L’annuncio della famiglia
A comunicare la scomparsa dell’ex attaccante è stato il figlio Gianluca Savoldi, con parole cariche di emozione:
“Se ne è andato in altra dimensione il nostro grande Beppe Savoldi. I suoi luoghi, la sua casa e i suoi affetti lo hanno accompagnato fino all’ultimo momento lasciandoci custodi dei valori e dell’amore che hanno sempre costituito la cifra del suo percorso terreno”.
Nel messaggio la famiglia ha voluto ringraziare anche i medici e gli infermieri dell’ospedale Papa Giovanni XXIII e dell’Istituto Beato Palazzolo di Bergamo, che lo hanno assistito negli ultimi tempi.
Il bomber dei record
Nel panorama del calcio italiano, Beppe Savoldi è rimasto celebre anche per il soprannome di “mister due miliardi”. Così venne ribattezzato quando il Napoli lo acquistò dal Bologna con un trasferimento che, all’epoca, rappresentò una cifra record.
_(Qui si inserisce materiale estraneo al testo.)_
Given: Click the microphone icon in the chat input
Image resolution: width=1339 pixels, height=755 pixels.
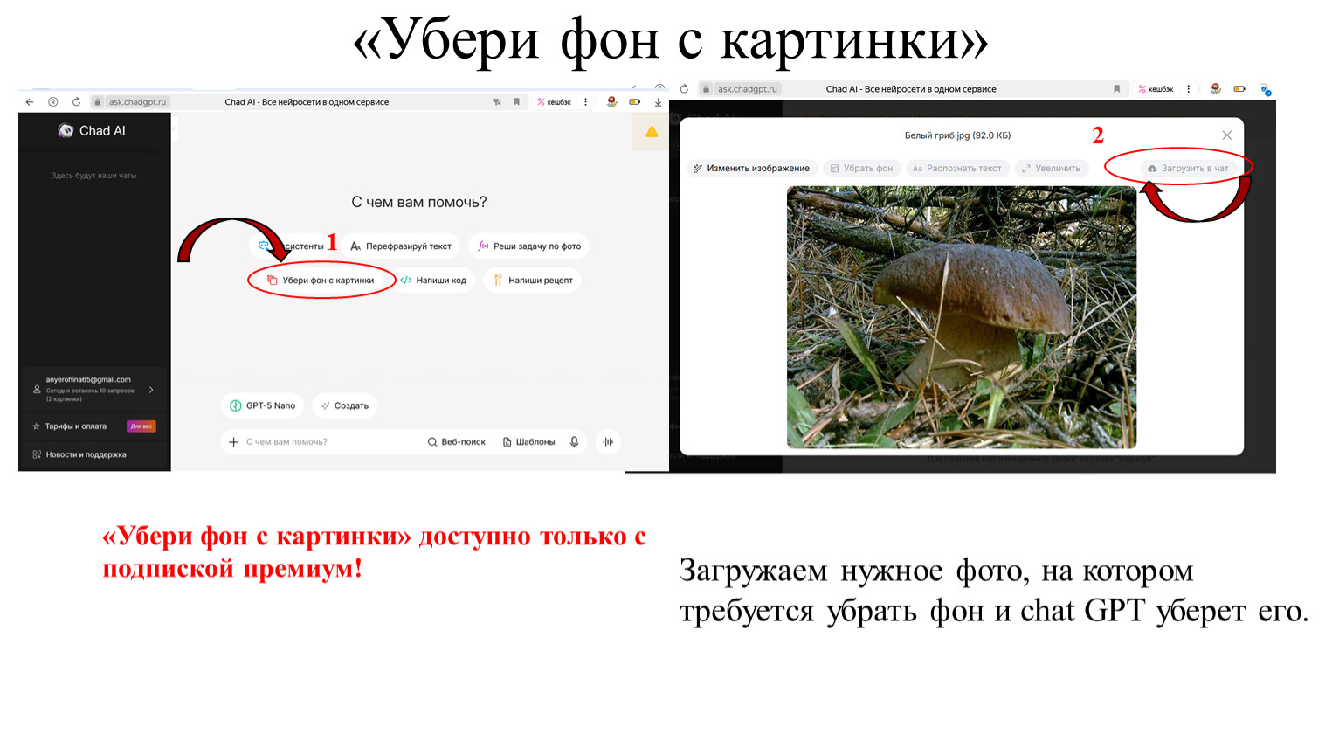Looking at the screenshot, I should [574, 442].
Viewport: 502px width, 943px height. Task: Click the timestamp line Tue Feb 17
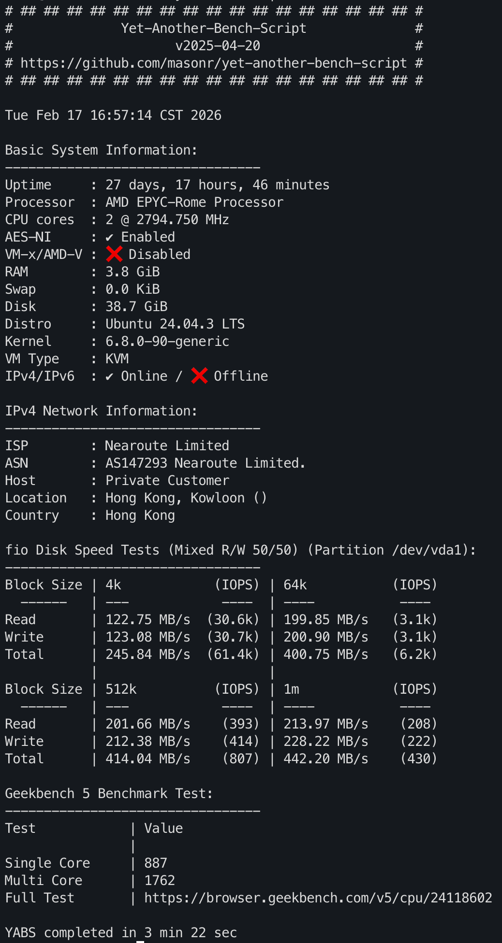(x=113, y=115)
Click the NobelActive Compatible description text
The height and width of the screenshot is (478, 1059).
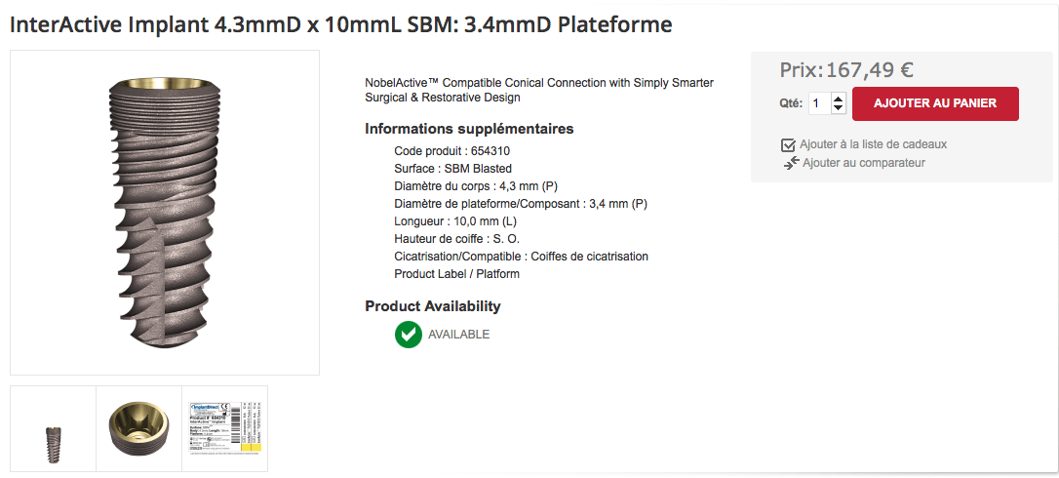coord(538,91)
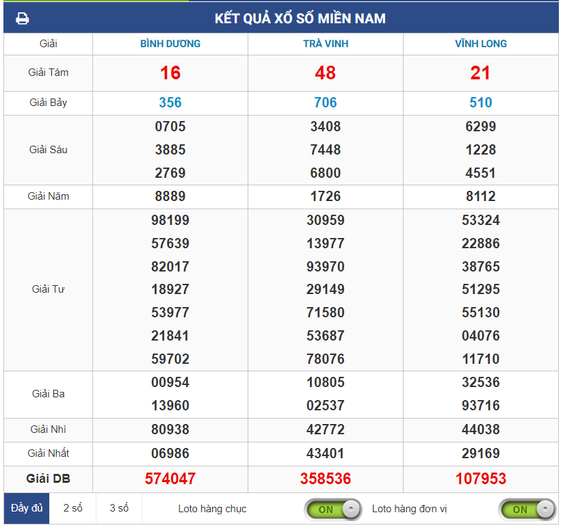Click the Giải DB row label
The width and height of the screenshot is (563, 530).
48,478
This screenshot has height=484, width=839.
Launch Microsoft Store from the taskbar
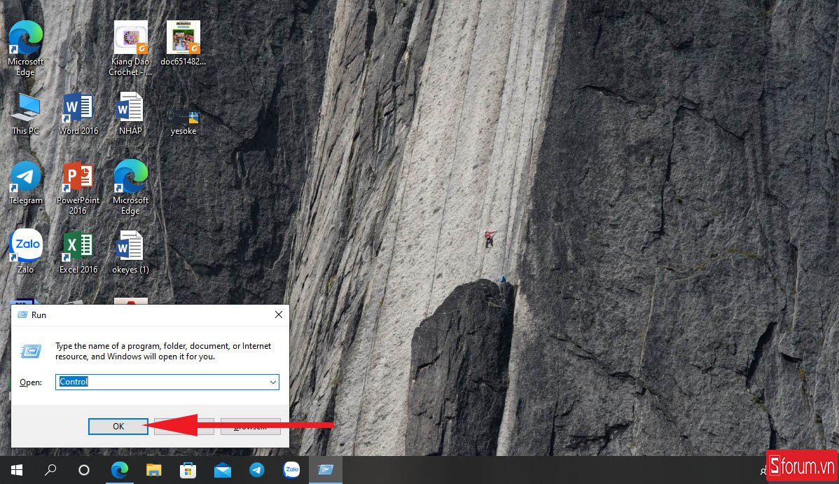188,470
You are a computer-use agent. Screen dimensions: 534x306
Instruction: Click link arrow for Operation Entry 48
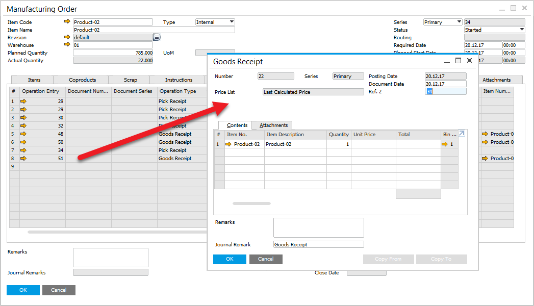point(23,134)
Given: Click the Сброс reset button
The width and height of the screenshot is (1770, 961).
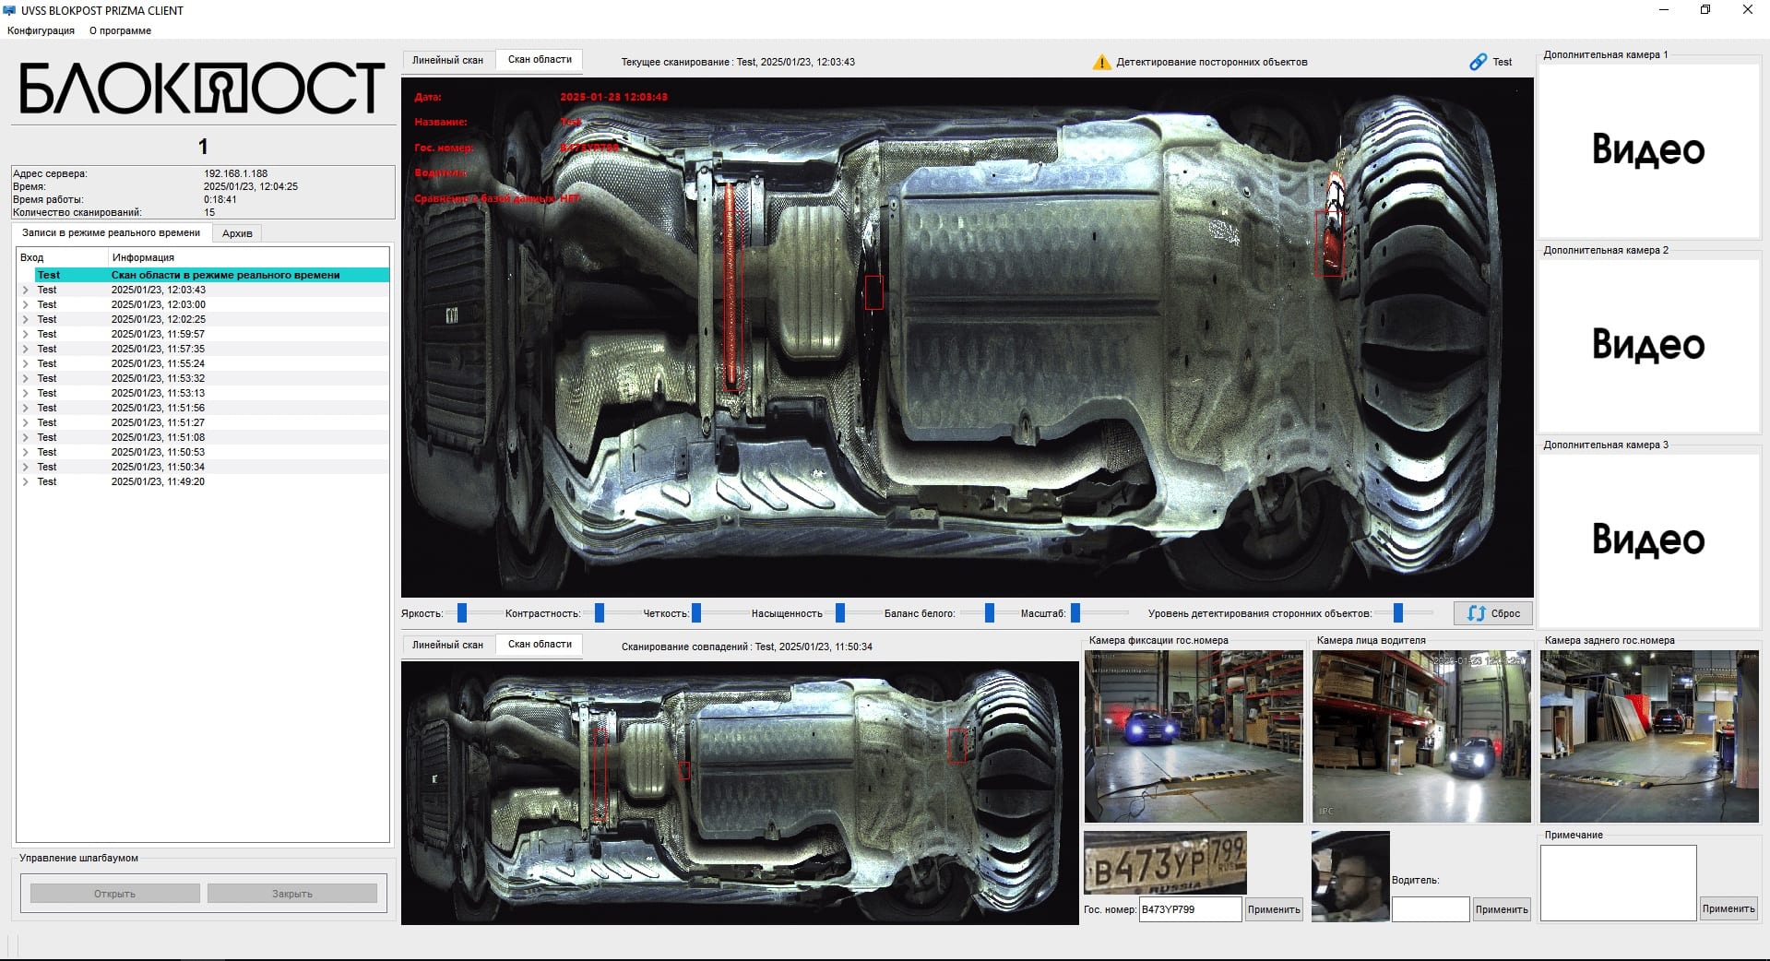Looking at the screenshot, I should tap(1493, 613).
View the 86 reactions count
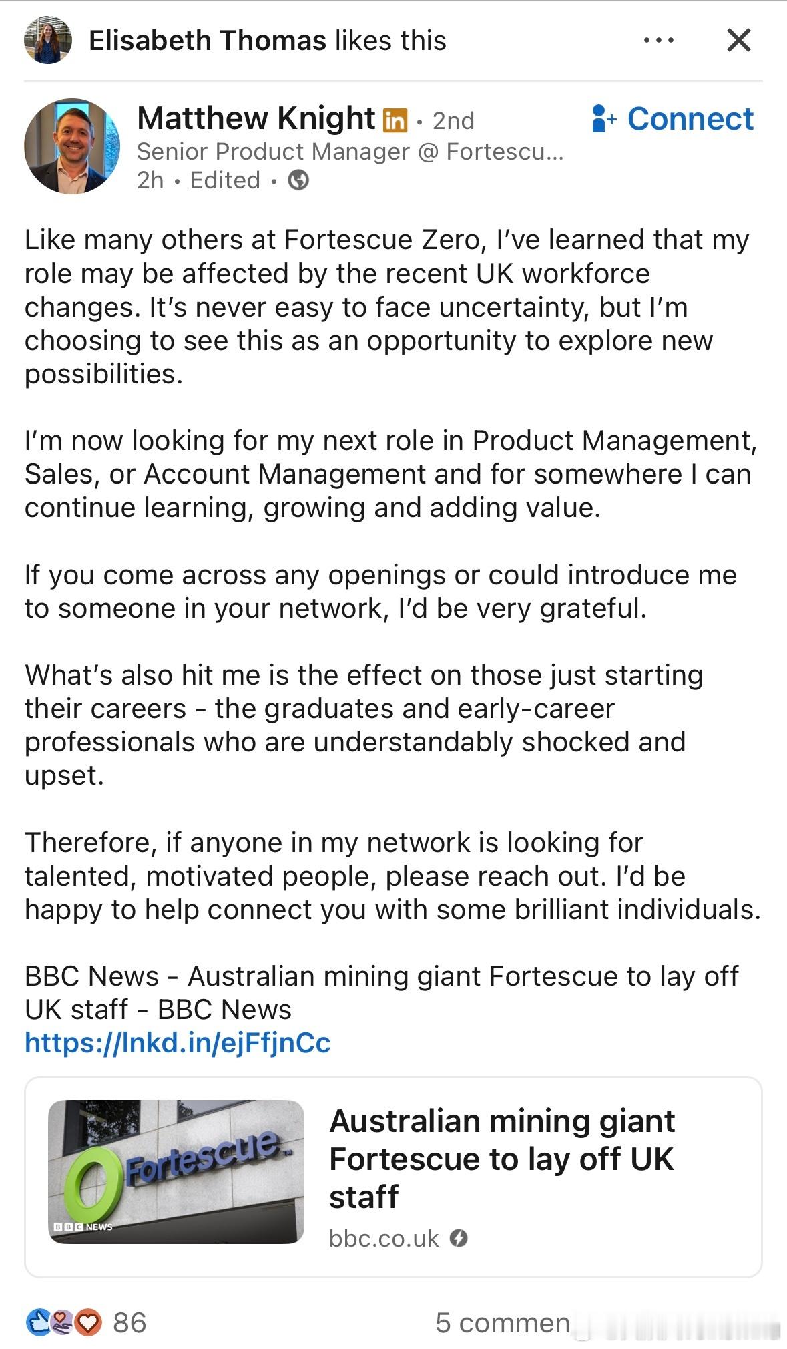 tap(129, 1322)
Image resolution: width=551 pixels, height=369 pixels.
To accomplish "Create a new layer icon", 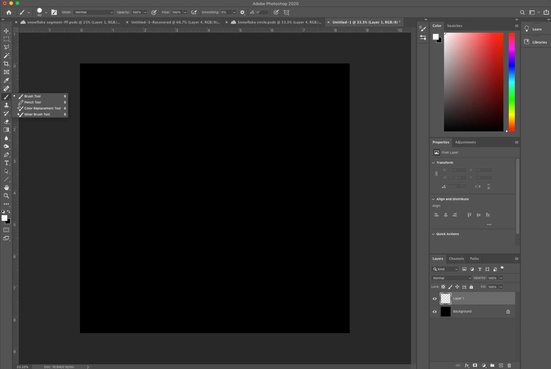I will tap(501, 366).
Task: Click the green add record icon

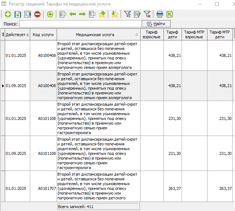Action: click(x=8, y=14)
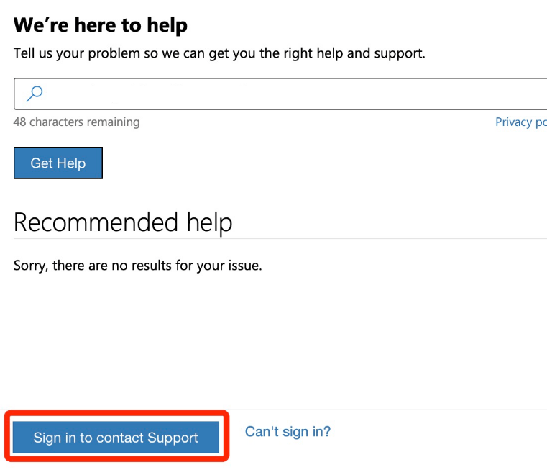Click the word Recommended in the section title
The width and height of the screenshot is (547, 470).
coord(96,222)
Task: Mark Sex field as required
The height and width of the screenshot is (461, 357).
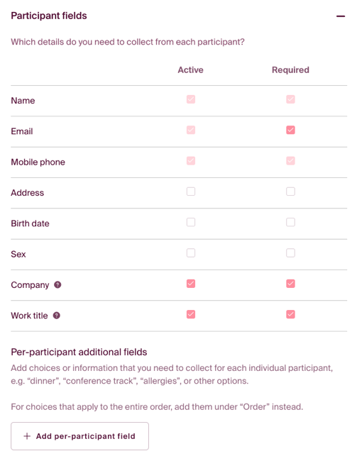Action: tap(290, 253)
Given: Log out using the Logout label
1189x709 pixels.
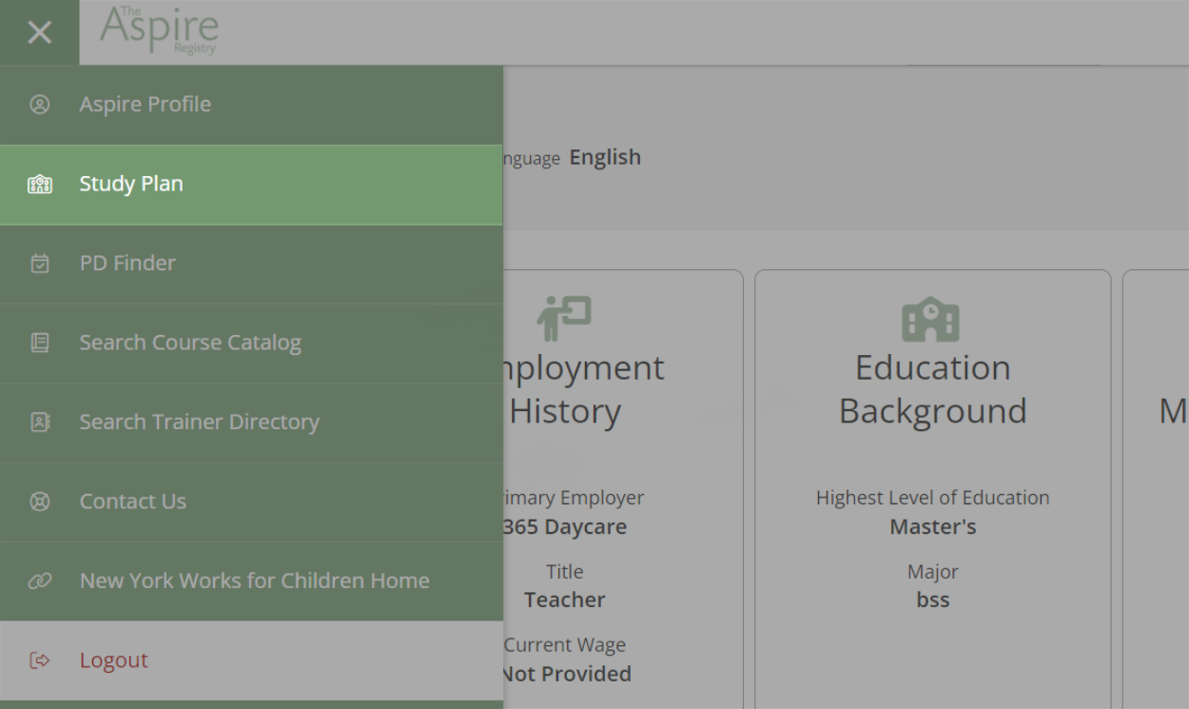Looking at the screenshot, I should click(x=114, y=660).
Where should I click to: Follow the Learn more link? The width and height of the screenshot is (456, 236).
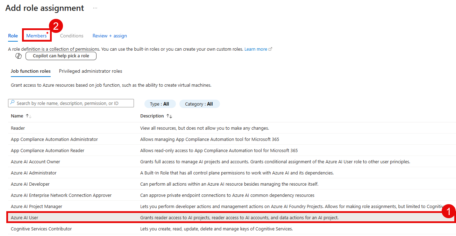point(256,49)
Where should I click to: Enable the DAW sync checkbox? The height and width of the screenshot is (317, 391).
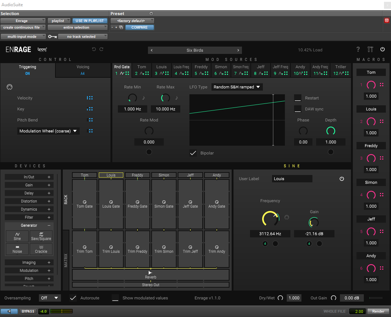click(x=298, y=109)
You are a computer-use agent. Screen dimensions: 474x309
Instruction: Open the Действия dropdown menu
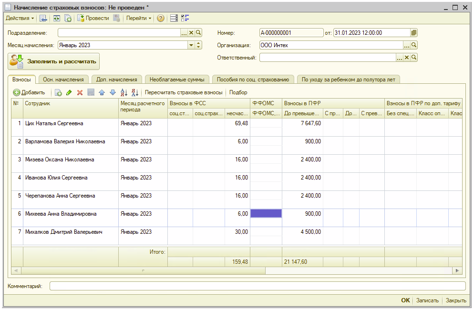pyautogui.click(x=20, y=18)
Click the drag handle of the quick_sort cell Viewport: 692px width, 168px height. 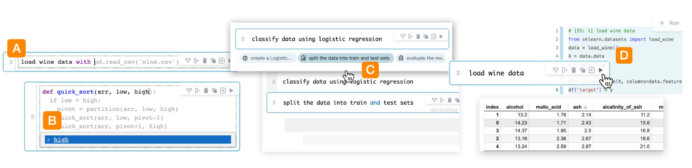click(x=32, y=117)
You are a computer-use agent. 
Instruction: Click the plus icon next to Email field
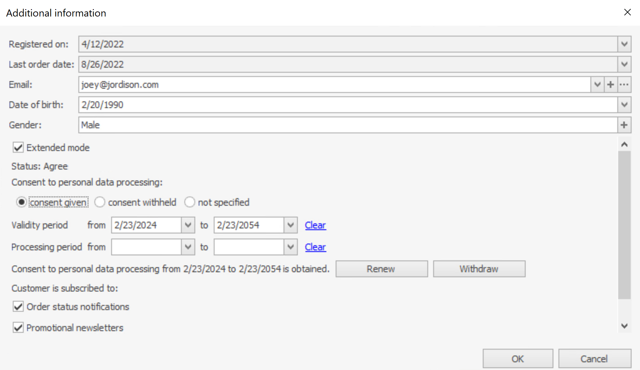click(x=610, y=85)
La sua carriera è stata impreziosita anche dalla maglia della Nazionale Italiana, oltre che da numerosi traguardi individuali.
I successi in Serie A
Tra i momenti più importanti della carriera di Beppe Savoldi spiccano le tre Coppe Italia conquistate: due con il Bologna e una con il Napoli. Nella stagione 1972-73 fu anche capocannoniere della Serie A con 17 reti, a pari merito con Paolo Pulici e Gianni Rivera. Un’eredità calcistica che resta nella memoria del calcio italiano.